■ Directions
Reproduce every one of the entries below word for word, changing nothing.

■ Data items
=-=-=

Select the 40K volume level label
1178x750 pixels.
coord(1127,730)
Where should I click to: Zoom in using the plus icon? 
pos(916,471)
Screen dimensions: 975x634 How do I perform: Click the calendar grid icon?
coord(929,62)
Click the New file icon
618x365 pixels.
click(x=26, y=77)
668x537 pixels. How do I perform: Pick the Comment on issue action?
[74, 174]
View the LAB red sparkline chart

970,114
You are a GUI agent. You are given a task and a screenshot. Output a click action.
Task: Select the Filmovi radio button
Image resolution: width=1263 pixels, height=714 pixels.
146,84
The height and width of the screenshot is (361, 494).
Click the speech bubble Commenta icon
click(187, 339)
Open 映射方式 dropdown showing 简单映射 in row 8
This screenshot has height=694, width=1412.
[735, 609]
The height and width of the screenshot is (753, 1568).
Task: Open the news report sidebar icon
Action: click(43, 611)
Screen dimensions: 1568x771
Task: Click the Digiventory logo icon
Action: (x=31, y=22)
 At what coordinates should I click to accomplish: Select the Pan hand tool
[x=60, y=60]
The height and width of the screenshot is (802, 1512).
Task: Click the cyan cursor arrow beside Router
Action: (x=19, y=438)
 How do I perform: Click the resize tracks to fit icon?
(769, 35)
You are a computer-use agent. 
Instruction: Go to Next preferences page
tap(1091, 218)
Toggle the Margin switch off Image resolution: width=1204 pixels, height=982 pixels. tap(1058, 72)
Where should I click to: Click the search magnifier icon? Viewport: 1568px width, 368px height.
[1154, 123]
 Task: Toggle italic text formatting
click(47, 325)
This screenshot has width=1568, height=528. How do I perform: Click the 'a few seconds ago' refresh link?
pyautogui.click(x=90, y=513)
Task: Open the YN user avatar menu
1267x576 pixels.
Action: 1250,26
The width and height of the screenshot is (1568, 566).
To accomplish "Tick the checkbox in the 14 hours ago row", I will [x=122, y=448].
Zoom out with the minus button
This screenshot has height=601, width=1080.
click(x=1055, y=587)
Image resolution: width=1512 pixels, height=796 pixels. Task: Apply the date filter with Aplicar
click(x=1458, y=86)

=-=-=

■ Exercise output
Select the 40K volume level label
1178x750 pixels.
coord(1127,730)
Where should I click to: Zoom in using the plus icon? 
pos(916,471)
Screen dimensions: 975x634 How do I perform: Click the calendar grid icon?
coord(929,62)
Click the New file icon
618x365 pixels.
click(x=26, y=77)
668x537 pixels. How do I perform: Pick the Comment on issue action?
[74, 174]
View the LAB red sparkline chart

970,114
You are a GUI agent. You are given a task and a screenshot. Output a click action.
Task: Select the Filmovi radio button
Image resolution: width=1263 pixels, height=714 pixels.
146,84
The height and width of the screenshot is (361, 494).
Click the speech bubble Commenta icon
click(187, 339)
Open 映射方式 dropdown showing 简单映射 in row 8
This screenshot has height=694, width=1412.
[735, 609]
The height and width of the screenshot is (753, 1568).
Task: Open the news report sidebar icon
Action: click(43, 611)
Screen dimensions: 1568x771
Task: Click the Digiventory logo icon
Action: (x=31, y=22)
 At what coordinates should I click to accomplish: Select the Pan hand tool
[x=60, y=60]
The height and width of the screenshot is (802, 1512).
Task: Click the cyan cursor arrow beside Router
Action: (x=19, y=438)
 How do I perform: Click the resize tracks to fit icon?
(769, 35)
You are a computer-use agent. 
Instruction: Go to Next preferences page
tap(1091, 218)
Toggle the Margin switch off Image resolution: width=1204 pixels, height=982 pixels. tap(1058, 72)
Where should I click to: Click the search magnifier icon? Viewport: 1568px width, 368px height.
[1154, 123]
 Task: Toggle italic text formatting
click(47, 325)
This screenshot has width=1568, height=528. How do I perform: Click the 'a few seconds ago' refresh link?
pyautogui.click(x=90, y=513)
Task: Open the YN user avatar menu
1267x576 pixels.
Action: 1250,26
The width and height of the screenshot is (1568, 566).
To accomplish "Tick the checkbox in the 14 hours ago row", I will [x=122, y=448].
Zoom out with the minus button
This screenshot has height=601, width=1080.
click(x=1055, y=587)
Image resolution: width=1512 pixels, height=796 pixels. Task: Apply the date filter with Aplicar
click(x=1458, y=86)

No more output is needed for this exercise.